§ What is required:
Could you copy each line of the listing that holds "Image"?

§ Data shown:
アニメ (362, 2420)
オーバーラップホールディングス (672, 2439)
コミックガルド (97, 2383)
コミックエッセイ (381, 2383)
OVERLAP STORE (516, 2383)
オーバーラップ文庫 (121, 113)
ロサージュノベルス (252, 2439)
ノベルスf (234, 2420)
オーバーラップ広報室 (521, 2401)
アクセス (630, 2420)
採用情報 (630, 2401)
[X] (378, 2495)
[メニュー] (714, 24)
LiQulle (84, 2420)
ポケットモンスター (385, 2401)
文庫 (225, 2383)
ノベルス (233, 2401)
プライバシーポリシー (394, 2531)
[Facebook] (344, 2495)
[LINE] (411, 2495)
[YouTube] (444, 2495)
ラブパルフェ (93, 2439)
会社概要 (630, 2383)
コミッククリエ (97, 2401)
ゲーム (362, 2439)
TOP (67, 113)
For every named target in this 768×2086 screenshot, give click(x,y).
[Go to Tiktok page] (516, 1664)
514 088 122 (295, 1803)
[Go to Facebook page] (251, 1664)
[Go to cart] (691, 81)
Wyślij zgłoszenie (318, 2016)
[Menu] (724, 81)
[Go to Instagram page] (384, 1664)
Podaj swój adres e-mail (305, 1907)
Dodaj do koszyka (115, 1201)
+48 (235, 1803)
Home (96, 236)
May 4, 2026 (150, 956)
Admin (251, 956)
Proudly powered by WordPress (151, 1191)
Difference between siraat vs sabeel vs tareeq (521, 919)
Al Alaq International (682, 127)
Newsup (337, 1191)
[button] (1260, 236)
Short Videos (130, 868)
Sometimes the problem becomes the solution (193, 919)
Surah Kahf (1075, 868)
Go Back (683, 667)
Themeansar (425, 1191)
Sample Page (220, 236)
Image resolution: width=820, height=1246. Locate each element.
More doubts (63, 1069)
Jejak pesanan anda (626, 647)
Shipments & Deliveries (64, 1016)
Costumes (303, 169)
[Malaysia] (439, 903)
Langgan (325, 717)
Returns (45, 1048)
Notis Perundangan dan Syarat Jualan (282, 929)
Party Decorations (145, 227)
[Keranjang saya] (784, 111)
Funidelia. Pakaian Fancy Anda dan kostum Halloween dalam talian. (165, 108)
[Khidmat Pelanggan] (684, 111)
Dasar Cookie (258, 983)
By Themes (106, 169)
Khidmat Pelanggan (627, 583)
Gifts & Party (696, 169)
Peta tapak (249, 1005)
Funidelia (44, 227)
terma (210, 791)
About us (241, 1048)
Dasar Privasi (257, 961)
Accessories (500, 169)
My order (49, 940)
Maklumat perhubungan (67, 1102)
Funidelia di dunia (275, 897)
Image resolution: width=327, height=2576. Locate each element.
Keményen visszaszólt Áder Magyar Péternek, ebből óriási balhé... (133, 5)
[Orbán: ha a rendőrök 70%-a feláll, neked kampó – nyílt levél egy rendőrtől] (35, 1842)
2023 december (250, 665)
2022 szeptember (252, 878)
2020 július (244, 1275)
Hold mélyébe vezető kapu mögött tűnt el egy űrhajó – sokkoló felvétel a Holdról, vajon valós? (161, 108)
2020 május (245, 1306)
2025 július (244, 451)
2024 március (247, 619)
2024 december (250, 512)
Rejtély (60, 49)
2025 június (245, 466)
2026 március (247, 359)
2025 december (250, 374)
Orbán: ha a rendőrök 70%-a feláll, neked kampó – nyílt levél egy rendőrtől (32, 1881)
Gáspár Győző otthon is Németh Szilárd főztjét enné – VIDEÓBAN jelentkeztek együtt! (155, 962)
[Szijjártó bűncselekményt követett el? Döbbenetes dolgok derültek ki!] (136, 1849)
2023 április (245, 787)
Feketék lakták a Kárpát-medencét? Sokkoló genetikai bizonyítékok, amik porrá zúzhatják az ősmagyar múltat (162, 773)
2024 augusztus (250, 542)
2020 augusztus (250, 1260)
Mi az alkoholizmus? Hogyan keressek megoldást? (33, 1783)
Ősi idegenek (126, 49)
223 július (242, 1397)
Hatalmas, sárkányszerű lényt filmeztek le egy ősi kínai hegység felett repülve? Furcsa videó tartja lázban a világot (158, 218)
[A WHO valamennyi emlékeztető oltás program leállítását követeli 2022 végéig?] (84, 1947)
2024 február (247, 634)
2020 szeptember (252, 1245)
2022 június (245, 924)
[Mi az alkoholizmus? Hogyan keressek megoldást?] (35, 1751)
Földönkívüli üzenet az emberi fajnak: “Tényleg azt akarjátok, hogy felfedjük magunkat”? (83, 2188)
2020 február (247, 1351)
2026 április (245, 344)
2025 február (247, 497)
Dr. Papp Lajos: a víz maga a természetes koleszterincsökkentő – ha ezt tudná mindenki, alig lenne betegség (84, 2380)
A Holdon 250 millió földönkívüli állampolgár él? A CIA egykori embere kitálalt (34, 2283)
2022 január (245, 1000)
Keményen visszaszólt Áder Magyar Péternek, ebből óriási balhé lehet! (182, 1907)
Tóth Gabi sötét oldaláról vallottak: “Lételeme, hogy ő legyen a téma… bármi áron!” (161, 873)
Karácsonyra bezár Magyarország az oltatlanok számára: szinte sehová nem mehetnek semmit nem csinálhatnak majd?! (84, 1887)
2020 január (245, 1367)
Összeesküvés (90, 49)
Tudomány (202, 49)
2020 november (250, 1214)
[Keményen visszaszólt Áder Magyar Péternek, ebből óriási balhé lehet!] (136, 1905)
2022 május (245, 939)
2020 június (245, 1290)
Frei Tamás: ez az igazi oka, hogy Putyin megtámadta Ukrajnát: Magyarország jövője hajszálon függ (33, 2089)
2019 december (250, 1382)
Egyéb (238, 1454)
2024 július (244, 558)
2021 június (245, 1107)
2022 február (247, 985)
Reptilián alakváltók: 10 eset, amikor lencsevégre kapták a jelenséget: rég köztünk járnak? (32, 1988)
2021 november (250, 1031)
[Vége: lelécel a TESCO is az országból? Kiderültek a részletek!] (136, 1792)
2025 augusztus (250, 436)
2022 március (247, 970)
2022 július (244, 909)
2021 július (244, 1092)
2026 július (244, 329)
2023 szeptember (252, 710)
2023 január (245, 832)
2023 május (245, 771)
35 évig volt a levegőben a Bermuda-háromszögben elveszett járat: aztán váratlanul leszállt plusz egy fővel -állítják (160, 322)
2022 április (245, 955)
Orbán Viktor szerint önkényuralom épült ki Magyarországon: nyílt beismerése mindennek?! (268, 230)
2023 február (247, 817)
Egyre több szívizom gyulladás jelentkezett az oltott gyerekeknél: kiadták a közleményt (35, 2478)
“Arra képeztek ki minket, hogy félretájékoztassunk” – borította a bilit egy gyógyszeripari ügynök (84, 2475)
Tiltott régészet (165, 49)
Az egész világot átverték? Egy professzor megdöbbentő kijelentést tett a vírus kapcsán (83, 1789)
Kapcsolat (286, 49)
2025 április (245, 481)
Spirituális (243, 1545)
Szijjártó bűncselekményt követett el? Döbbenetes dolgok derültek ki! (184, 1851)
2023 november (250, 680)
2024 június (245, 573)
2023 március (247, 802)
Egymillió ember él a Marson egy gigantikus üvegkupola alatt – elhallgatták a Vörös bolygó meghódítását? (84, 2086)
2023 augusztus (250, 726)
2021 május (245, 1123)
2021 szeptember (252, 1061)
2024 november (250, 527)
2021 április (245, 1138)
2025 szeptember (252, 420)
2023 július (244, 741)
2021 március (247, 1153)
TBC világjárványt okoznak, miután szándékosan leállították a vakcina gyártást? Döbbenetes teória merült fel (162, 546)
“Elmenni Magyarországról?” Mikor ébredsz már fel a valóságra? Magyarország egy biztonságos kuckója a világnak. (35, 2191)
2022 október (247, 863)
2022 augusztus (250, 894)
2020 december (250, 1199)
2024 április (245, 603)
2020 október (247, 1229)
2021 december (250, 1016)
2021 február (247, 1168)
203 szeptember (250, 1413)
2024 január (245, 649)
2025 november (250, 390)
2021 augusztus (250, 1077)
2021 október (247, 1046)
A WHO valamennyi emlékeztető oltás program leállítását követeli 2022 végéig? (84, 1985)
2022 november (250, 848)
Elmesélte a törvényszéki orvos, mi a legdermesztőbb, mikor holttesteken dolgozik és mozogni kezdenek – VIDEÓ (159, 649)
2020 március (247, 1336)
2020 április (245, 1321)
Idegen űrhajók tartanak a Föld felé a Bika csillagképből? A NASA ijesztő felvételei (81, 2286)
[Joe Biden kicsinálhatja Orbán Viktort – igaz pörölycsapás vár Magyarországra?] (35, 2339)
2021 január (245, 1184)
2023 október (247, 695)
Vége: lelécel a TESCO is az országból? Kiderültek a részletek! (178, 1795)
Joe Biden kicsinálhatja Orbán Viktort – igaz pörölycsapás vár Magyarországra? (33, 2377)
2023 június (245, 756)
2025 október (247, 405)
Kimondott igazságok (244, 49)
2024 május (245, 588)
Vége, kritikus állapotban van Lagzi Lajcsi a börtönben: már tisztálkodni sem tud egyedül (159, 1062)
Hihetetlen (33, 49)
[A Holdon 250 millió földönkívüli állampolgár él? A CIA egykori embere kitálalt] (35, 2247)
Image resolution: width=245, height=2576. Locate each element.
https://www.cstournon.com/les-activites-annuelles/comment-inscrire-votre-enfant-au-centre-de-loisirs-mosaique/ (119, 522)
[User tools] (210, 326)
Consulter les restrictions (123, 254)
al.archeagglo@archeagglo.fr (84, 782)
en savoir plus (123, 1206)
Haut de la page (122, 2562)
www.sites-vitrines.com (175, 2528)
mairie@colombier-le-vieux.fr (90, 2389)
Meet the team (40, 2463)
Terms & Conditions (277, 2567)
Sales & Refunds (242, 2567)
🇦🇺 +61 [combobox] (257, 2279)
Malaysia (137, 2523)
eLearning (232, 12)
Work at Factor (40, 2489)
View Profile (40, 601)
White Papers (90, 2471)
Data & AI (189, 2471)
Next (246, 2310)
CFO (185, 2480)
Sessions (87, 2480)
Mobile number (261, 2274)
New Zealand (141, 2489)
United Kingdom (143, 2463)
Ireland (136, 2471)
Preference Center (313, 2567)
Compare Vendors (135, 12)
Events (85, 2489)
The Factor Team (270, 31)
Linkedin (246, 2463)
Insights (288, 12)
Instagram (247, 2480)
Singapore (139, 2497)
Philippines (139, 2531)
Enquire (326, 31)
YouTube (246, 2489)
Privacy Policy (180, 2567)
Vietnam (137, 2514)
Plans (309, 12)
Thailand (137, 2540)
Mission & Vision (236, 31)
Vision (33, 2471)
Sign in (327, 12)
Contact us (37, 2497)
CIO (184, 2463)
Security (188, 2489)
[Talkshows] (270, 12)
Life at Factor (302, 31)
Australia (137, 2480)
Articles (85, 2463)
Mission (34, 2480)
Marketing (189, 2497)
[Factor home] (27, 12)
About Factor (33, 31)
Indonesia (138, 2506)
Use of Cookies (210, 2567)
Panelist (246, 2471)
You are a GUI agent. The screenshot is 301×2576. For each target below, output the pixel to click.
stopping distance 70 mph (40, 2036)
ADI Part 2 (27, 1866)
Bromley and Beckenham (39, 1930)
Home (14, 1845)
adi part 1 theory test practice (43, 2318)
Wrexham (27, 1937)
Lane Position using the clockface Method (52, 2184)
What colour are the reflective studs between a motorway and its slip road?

§ Result:
Image resolution: width=820, height=1246. Locate each element.
Image resolution: width=327, height=2576. Locate each element.
Image resolution: width=245, height=2576. Locate each element.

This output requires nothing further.